[Records provided — start]

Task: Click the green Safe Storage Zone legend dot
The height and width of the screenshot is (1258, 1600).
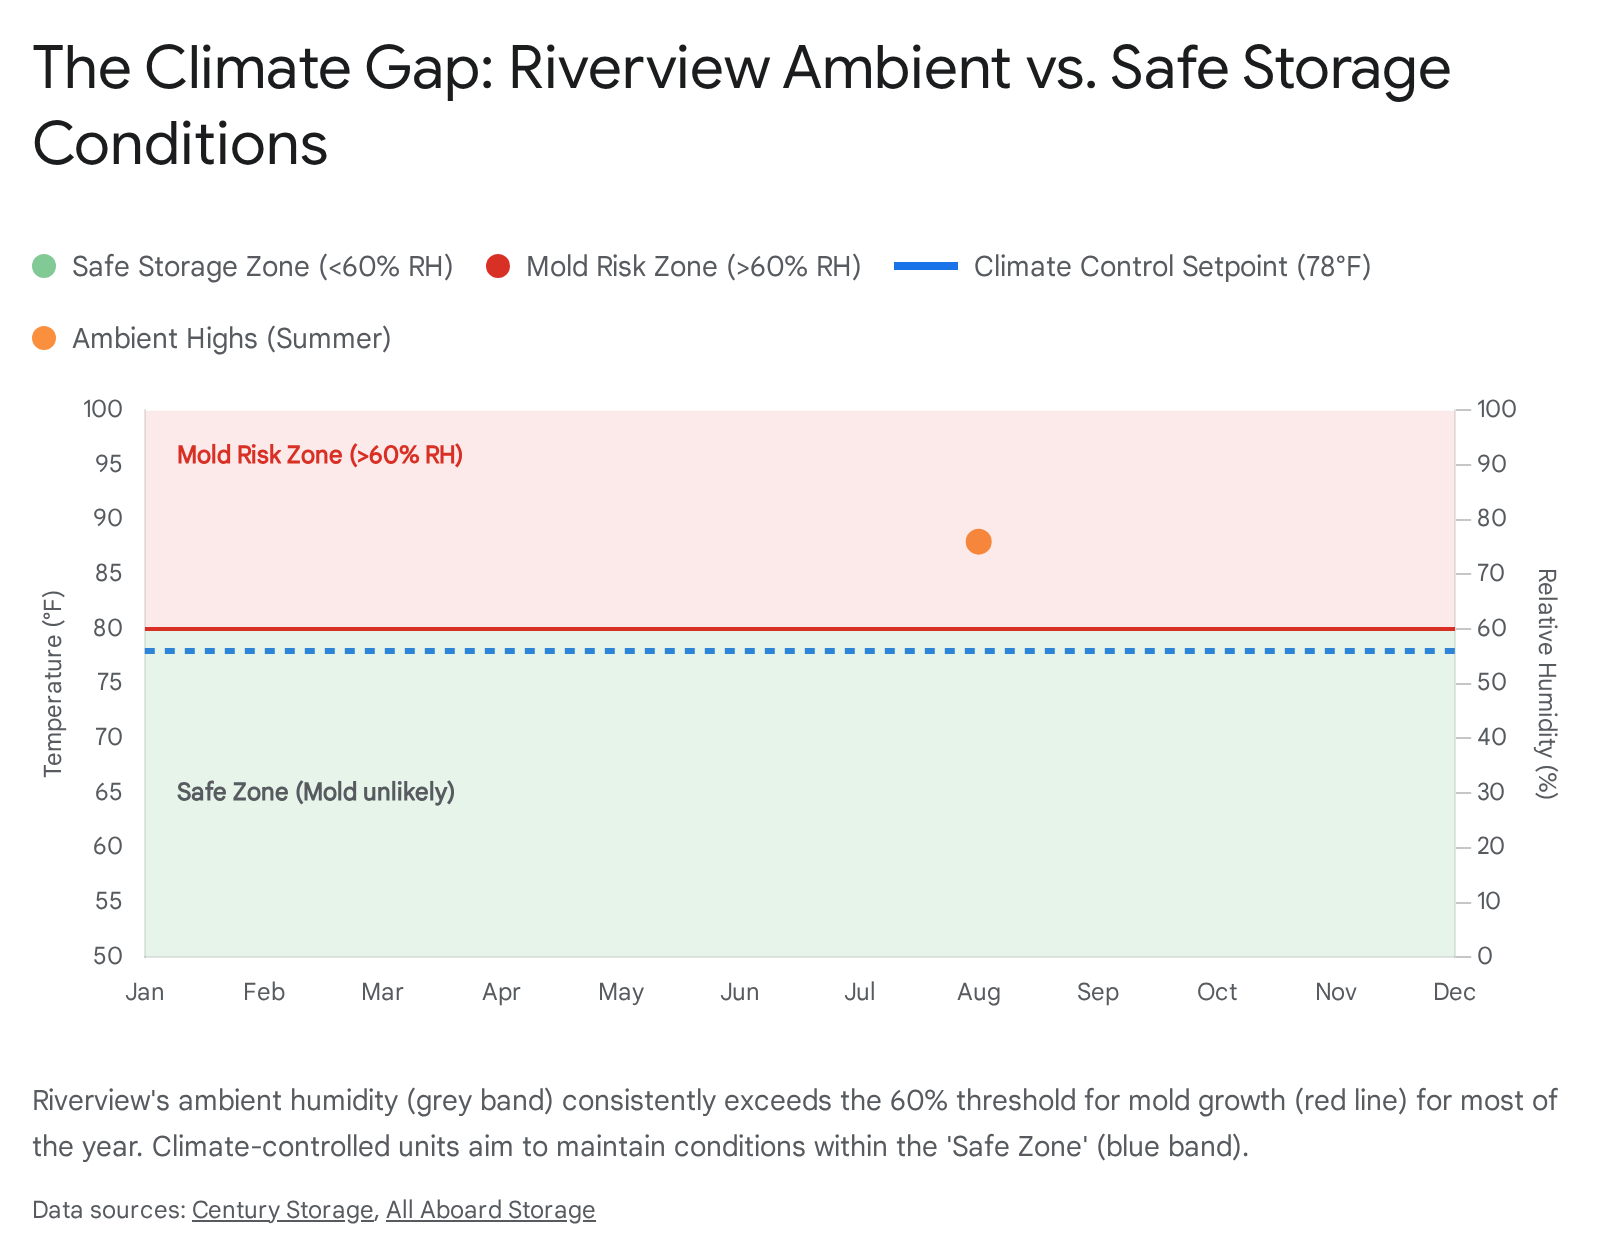Action: (x=44, y=267)
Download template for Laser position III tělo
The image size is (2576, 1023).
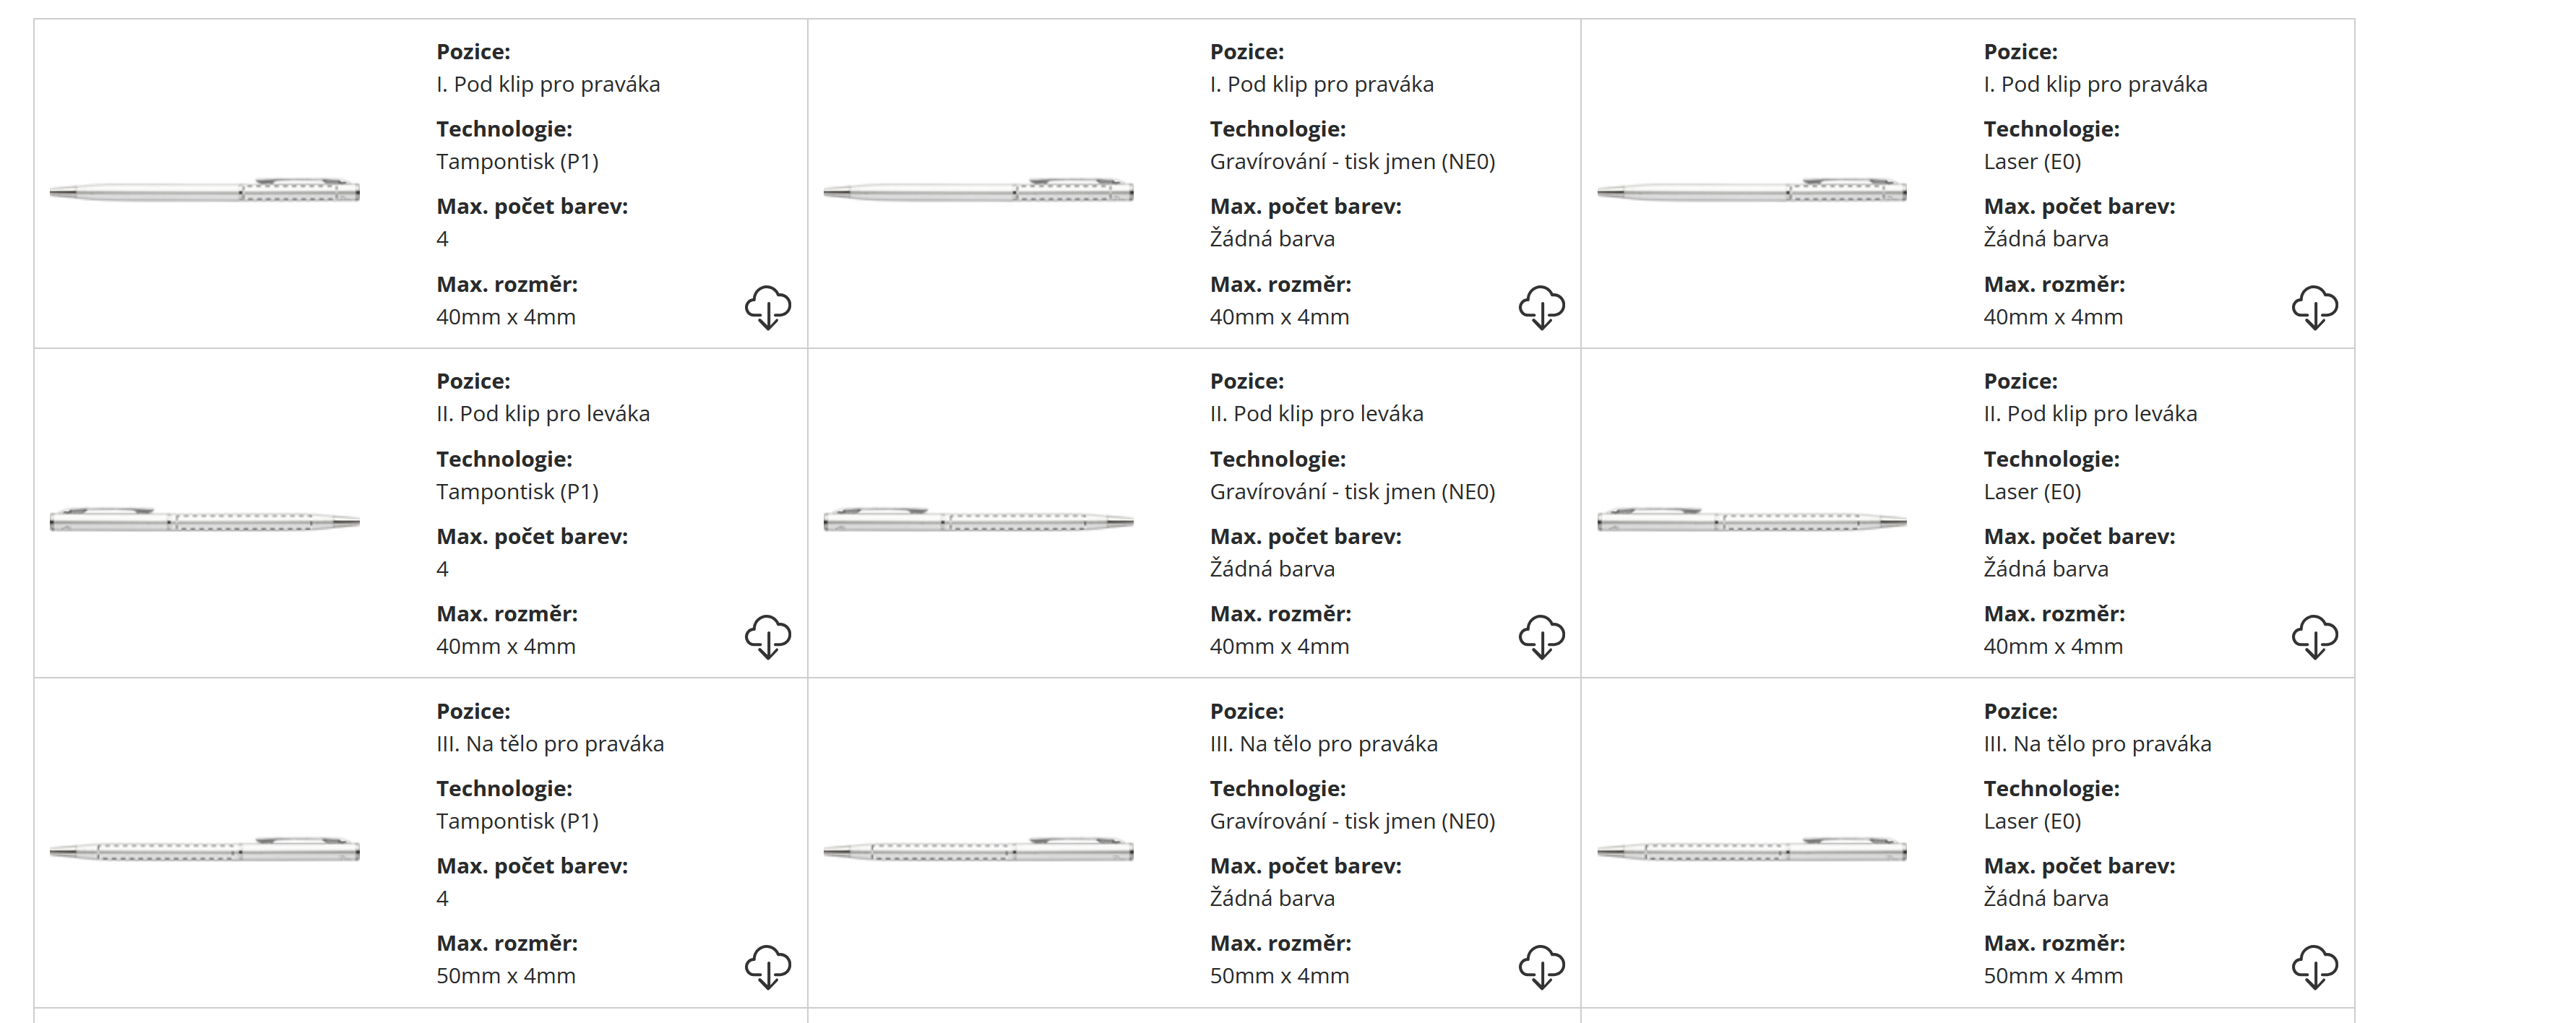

[Records provided — finish]

What the task asks:
Leave nothing out but the pictures when transcribing the records.

Your response:
Task: Click the green Safe Storage Zone legend dot
The height and width of the screenshot is (1258, 1600).
Action: (x=44, y=267)
Download template for Laser position III tělo
The image size is (2576, 1023).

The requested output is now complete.